Since Friday, benchmark gold futures on COMEX have been making higher bottoms, going from $1,960 per ounce to $1,963.50 on Monday and $1,977.20 on Tuesday.
“This series of higher-lows around support coupled with horizontal resistance makes for an ascending triangle formation—very similar to what was looked at just a couple of weeks ago,” James Stanley, an independent precious metals strategist, said in a blog posted on Daily FX on Tuesday.
Setting Bullish Markers At the Lower End
Stanley said such formations were often approached with the aim of bullish breakouts, “carried by the expectation for the same strength that’s brought in bulls at higher-lows to, eventually, play through for a break of the horizontal resistance level.”
So, while resistance has held under $1,990 for the front-month October contract on COMEX, the higher lows making up the bullish trendline on the below chart [are] helping keep bulls on the bid, Stanley noted.
It “elicit(s) a diminishing impact” on the lows, although the onus was still on the bulls to push for a breakout, Stanley said.
He adds:
“Resistance has been showing signs of pressure given the recent, albeit minor higher-highs that have come-in, including shortly after the open of this week’s trade; highlighting that defense around that 1980 level may not last for much longer.”
“Just above current resistance is a major psychological level of $2,000 and, should this come into play, the natural question is one of sustainability for the bullish trend.

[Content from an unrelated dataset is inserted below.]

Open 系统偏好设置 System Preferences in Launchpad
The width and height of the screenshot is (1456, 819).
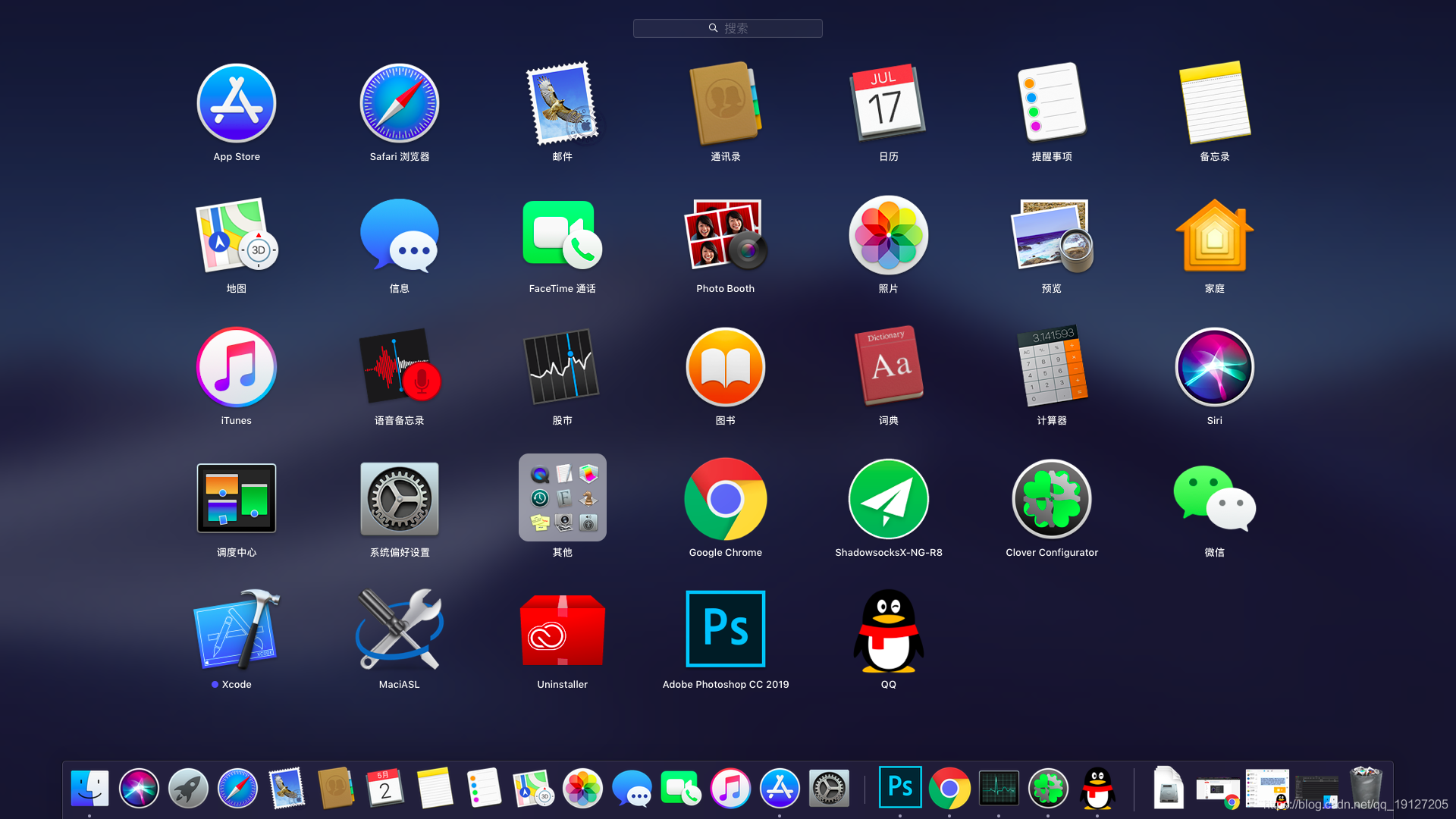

That can be a more difficult item to project at the moment because Gold prices remain overbought from a variety of angles.”
Push Still On For $2,000
Christopher Lewis, another independent gold chartist who blogs on FX Empire, said the yellow metal was poised to go beyond $2,000, and it may take some investors time to get used to the idea, but “if we get a daily close above the $2,000 level then it is probably a signal that we are ready to continue.”
Lewis said:
“All things being equal, there is absolutely nothing on this chart that remotely suggests that you have any business trying to short gold. At this point the question is not whether to be longer short, but rather to own it or wait for cheaper pricing?”
Yohay Elam, a gold analyst who contributes to FX Street, noted that both the dollar and gold were in a pause mode awaiting nonfarm payrolls due Friday for an incisive read on the state of the US economic recovery from COVID-19 disruptions.

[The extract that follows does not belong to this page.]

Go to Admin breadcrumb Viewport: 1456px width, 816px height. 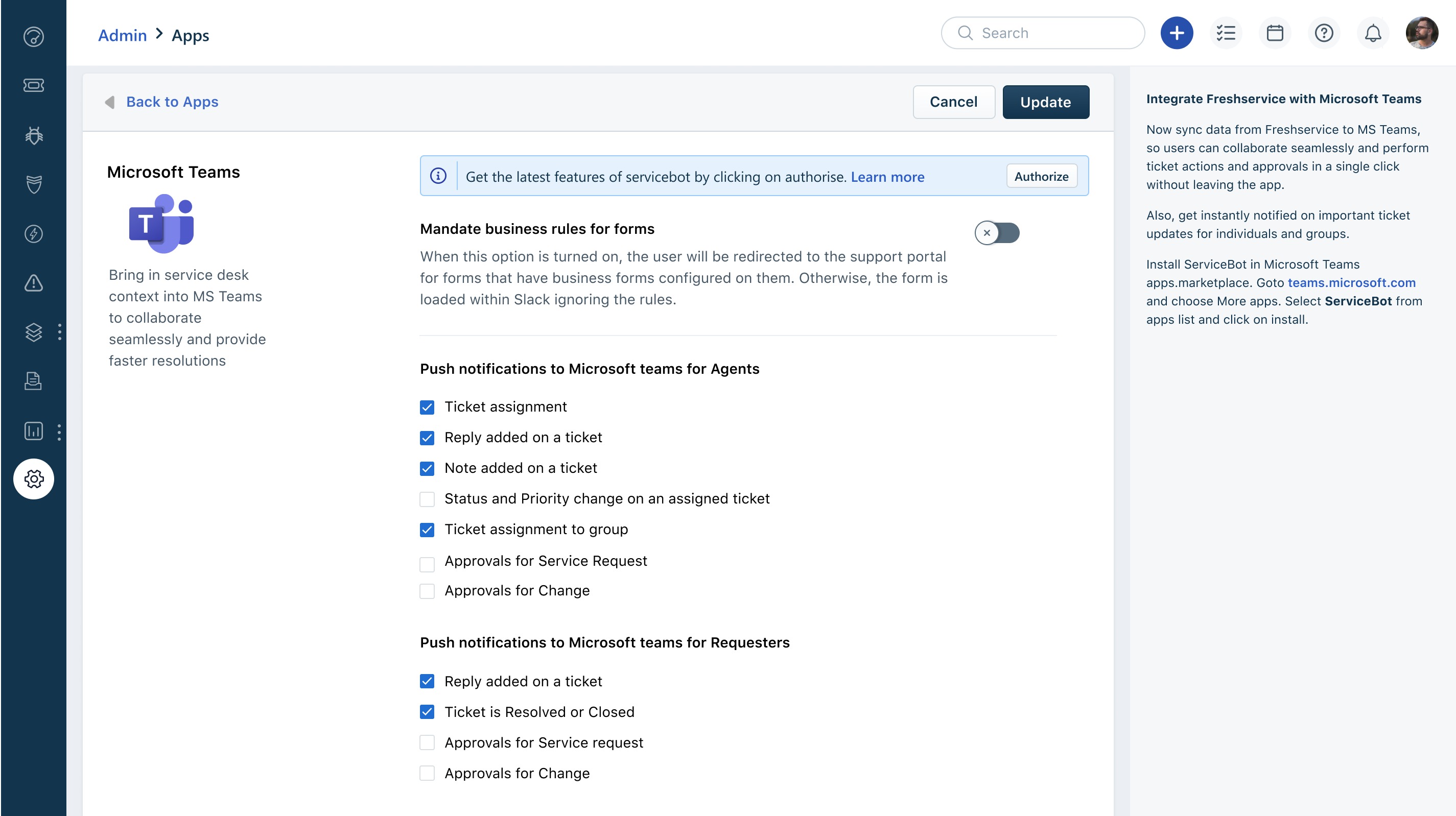[122, 36]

Both the May and June issues of the nonfarm payrolls reported outsized US jobs recovery from the pandemic, thanks to the Labor Department’s revised methodology. While the latest report for July was expected to add 1.6 million jobs, analysts said it could surprise to the upside again, delivering more strength to the dollar.
Dollar Has More Headwinds Beyond NFP
Others say the Dollar Index, which pits the greenback against a basket of six competing currencies, has more serious headwinds beyond the weekend.
“Overall, the US dollar continues to look like a buy-on-dips scenario in the near-term,” said Jeffrey Halley, senior market analyst for New York’s OANDA.
He adds:
“The price action in the bigger picture though, looks like a bullish correction to a longer-term bear market. A tentative global recovery, combined with negative US real yields, multi-trillion-dollar deficits, bottomless free money from the Federal Reserve, along with electoral uncertainty Covid-19 concerns, does not make a compelling case for Dollar strength.”